Consider a different approach to libxml_disable_entity_loader(true) in init.php

Bug #1340151 reported by Dan Poltawski
18
This bug affects 3 people
Affects Status Importance Assigned to Milestone
Mahara
Fix Released
High
Aaron Wells
1.10
Fix Released
High
Unassigned
1.9
Won't Fix
High
Unassigned
15.04
Fix Released
High
Unassigned
15.10
Fix Released
High
Unassigned
16.04
Fix Released
High
Unassigned

Bug Description

Unfortunately it seems like using libxml_disable_entity_loader(true) in init.php is unkind to other applications living on the same system.

PHP Bug https://bugs.php.net/bug.php?id=64938 is the heart of the problem - the use of this setting leaks between different threads and by setting it for the duration of every single Mahara request this bug comes into play much more easily.

The other problem is https://bugs.php.net/bug.php?id=62577 which means that simplexml_load_file() will not even load *local* files off disk. For example, this would break in Mahara even though no entities come into play:

$xml = simplexml_load_file(get_config('libroot').'/db/install.xml');

In Moodle we've been warned on one of our issues that users have seen this problem in the wild with Mahara, I didn't find an issue reported to you about it, so i'll copy and paste the report from our tracker here:

"We had experience with this problem on an upgrade to Mahara 1.7, when https://bugs.launchpad.net/mahara/+bug/1047111 was fixed. The approach was the same as is suggested in this ticket. This caused seemingly random failures in Moodle (which is run on the same webserver) whenever there was usage of Mahara. The root cause was not obvious, nor well advertised with the Mahara fix, so it took awhile to finally implement a fix. In the meantime, significant functionality is broken. Unfortunately, there's really no way around this unless you switch from using mod_php."

Yesterday whilst debugging some code with Yuliya we realised she also was encountering this horrible combination of bugs affecting her Moodle install so it seems this is not a theoretical problem.

In Moodle we have decided to use the same approach of many other projects and enable/disable the loader around vulnerable code to reduce the chance of this combination of bugs affecting other applications or uses of the the simplexml_load_file:
http://cgit.drupalcode.org/drupal/commit/?id=b912710
https://github.com/symfony/symfony/blob/8ef8a1d289a6ce454b7c79baeddbfb45e4af6191/src/Symfony/Component/Config/Util/XmlUtils.php#L41
http://www.mediawiki.org/wiki/XML_External_Entity_Processing

summary: - Consider a different approach for libxml_disable_entity_loader(true)
+ Consider a different approach to libxml_disable_entity_loader(true) in
+ init.php
Robert Lyon (robertl-9)
Changed in mahara:
milestone: none → 1.10.0
importance: Undecided → High
status: New → Confirmed
Changed in mahara:
assignee: nobody → Aaron Wells (u-aaronw)
Aaron Wells (u-aaronw)
Changed in mahara:
milestone: 1.10.0 → 1.10.1
Revision history for this message
Aaron Wells (u-aaronw) wrote :

We've had multiple reports of Mahara interfering with Joomla sites running on the same server also. I bet this PHP bug is the cause of that as well.

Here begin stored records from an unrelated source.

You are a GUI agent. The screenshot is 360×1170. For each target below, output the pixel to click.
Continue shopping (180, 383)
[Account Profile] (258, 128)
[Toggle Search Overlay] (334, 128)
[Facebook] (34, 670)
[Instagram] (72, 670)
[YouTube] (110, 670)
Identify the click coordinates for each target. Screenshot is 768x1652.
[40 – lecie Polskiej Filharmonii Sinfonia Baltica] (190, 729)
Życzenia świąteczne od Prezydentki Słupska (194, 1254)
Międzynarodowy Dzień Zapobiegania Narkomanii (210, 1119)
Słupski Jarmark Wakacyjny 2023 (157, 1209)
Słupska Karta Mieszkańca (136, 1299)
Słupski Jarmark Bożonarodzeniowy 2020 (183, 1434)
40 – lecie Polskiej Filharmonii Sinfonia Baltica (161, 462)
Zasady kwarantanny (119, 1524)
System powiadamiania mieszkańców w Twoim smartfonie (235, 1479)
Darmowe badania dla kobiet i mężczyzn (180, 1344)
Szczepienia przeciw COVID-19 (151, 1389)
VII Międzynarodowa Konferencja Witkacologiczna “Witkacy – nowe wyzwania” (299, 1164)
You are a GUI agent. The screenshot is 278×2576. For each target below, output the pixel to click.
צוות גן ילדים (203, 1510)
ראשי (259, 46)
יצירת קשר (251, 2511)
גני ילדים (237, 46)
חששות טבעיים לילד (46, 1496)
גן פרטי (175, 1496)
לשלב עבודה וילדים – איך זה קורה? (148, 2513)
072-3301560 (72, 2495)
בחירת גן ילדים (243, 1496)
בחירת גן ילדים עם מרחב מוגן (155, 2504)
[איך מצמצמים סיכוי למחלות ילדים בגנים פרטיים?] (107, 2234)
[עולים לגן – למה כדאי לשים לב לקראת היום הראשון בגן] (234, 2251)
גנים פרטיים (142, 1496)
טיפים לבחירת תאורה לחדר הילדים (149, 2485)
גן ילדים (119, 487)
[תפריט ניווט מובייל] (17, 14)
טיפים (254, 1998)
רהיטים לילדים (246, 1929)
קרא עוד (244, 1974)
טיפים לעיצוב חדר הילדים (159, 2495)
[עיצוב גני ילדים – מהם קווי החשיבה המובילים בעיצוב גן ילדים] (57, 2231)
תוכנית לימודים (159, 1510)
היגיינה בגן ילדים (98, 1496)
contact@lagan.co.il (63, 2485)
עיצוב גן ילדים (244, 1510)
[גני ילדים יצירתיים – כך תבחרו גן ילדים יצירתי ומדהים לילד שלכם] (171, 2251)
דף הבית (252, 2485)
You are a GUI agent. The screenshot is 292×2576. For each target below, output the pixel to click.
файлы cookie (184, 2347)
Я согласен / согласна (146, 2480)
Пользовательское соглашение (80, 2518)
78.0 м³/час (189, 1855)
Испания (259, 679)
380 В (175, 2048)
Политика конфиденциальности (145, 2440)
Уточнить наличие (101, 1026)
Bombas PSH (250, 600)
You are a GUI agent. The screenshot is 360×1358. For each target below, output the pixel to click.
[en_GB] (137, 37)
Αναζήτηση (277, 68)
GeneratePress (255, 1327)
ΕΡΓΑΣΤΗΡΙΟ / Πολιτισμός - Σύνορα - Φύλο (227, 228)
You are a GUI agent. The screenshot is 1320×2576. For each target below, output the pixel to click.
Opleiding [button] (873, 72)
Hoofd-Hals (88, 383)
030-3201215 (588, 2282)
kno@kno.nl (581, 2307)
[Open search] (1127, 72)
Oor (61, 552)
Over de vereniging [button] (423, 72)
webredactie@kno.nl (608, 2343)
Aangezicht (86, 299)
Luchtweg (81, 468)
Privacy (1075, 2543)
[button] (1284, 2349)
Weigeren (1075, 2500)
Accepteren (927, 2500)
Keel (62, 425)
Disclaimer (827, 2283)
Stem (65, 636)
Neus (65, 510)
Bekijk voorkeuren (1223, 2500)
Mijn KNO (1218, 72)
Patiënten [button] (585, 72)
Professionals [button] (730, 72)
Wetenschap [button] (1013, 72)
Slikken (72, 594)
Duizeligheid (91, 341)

https://mahara.org/interaction/forum/topic.php?id=6525&offset=0&limit=10#post27651

Revision history for this message
Kristina Hoeppner (kris-hoeppner) wrote :

Hi Dan,

Do you happen to have a test case? We have trouble replicating the issue as our servers are not set up "the wrong way". ;-)

Thank you
Kristina

Revision history for this message
Yuliya Bozhko (yuliya.bozhko) wrote :

Hi Kristina,

It breaks for me when I install Mahara and then try to install Moodle on the same server.

Anything that tries to load XML on the same server as Mahara will fail.

Maybe Dan can provide a better test case.

Yuliya

Revision history for this message
Aaron Wells (u-aaronw) wrote :

Hi Yuliya,

Any specific operation in Moodle that causes problems?

I seem to recall that maybe it was creating (or restoring) course backups that could foul up? Because that's actually using XML, which is what gets affected by this bug.

Cheers,
Aaron

Revision history for this message
Aaron Wells (u-aaronw) wrote :

Discussed this with Yuliya on IRC. She says you can replicate like this:

1. Install Mahara & Moodle on the same web server

2. Access the Mahara home page (or any Mahara page, because the offending code is in init.php)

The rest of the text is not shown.